Gael se aproximou, parando em frente à mesa. Seus olhos azuis se fixaram nos dela.
— Você está brincando com cobras, Isadora.
— E você ainda não percebeu que eu sou o tipo de mulher que sabe como arrancar o veneno delas.
Eles se encararam por longos segundos, em silêncio. Havia tensão. Não só a tensão de dois líderes disputando espaço, mas algo mais profundo, quase físico, que os puxava para perto mesmo quando tudo dizia que deveriam manter distância.
— Vinícius já começou a balançar, não é? — ele perguntou, mudando de assunto.
— Está mais perto de mim do que jamais esteve de Augusto — respondeu sem pestanejar.
— E você acha que isso é poder?
— Isso é só o começo — disse com um sorriso frio. — O poder mesmo, Gael, é saber usar as peças certas antes que o tabuleiro desmorone.
Ele a observou por um momento, depois se inclinou sobre a mesa, bem perto dela.
— Só não esqueça, Isa… às vezes, quando a gente começa a derrubar castelos, acaba soterrado junto com eles.
Ela sustentou o olhar dele, firme.
— Eu não fui feita para ruir. Fui feita para resistir.

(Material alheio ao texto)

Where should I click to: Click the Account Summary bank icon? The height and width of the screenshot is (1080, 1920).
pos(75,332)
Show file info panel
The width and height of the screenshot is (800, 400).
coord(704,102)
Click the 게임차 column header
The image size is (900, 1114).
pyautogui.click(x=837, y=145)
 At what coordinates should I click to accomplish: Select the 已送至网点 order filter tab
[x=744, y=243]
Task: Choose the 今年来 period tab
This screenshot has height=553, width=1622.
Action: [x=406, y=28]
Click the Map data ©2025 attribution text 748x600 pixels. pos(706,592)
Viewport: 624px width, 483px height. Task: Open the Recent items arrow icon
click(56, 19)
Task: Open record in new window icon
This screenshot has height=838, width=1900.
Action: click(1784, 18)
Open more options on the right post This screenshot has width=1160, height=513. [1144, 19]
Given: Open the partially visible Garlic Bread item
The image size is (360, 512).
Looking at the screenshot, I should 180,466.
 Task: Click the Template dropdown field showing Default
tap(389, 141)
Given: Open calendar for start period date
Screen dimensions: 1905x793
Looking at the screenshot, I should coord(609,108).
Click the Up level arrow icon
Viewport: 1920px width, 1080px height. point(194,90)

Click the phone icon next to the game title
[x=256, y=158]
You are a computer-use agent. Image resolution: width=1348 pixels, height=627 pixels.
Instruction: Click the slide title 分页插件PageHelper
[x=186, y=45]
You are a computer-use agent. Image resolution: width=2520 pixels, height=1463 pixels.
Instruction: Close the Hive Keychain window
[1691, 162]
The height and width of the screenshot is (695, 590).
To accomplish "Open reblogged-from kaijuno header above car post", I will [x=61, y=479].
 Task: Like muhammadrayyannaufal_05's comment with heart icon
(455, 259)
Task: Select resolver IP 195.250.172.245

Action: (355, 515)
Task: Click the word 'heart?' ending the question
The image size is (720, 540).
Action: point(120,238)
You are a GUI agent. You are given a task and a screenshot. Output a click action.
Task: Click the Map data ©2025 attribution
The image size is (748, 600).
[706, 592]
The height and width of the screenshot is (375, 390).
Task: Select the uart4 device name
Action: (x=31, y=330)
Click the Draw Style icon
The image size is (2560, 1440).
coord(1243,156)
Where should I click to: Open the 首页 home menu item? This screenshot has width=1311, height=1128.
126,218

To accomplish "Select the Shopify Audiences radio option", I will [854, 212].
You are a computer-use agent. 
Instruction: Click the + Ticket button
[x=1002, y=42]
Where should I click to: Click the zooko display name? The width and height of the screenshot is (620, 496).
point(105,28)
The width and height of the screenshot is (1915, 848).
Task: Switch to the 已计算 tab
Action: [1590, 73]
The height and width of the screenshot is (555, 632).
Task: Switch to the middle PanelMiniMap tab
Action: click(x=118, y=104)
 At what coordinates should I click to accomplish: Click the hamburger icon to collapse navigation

Gael sorriu. Um sorriso lento, quase orgulhoso… mas também perigoso.
— Então vamos ver até onde você consegue ir.
Horas depois, Isadora voltou para casa com a mente cheia de planos e dúvidas. O nome "Códigos Rubros" ecoava como uma ameaça silenciosa. Aquilo era mais do que arquivos… era uma bomba esperando para explodir.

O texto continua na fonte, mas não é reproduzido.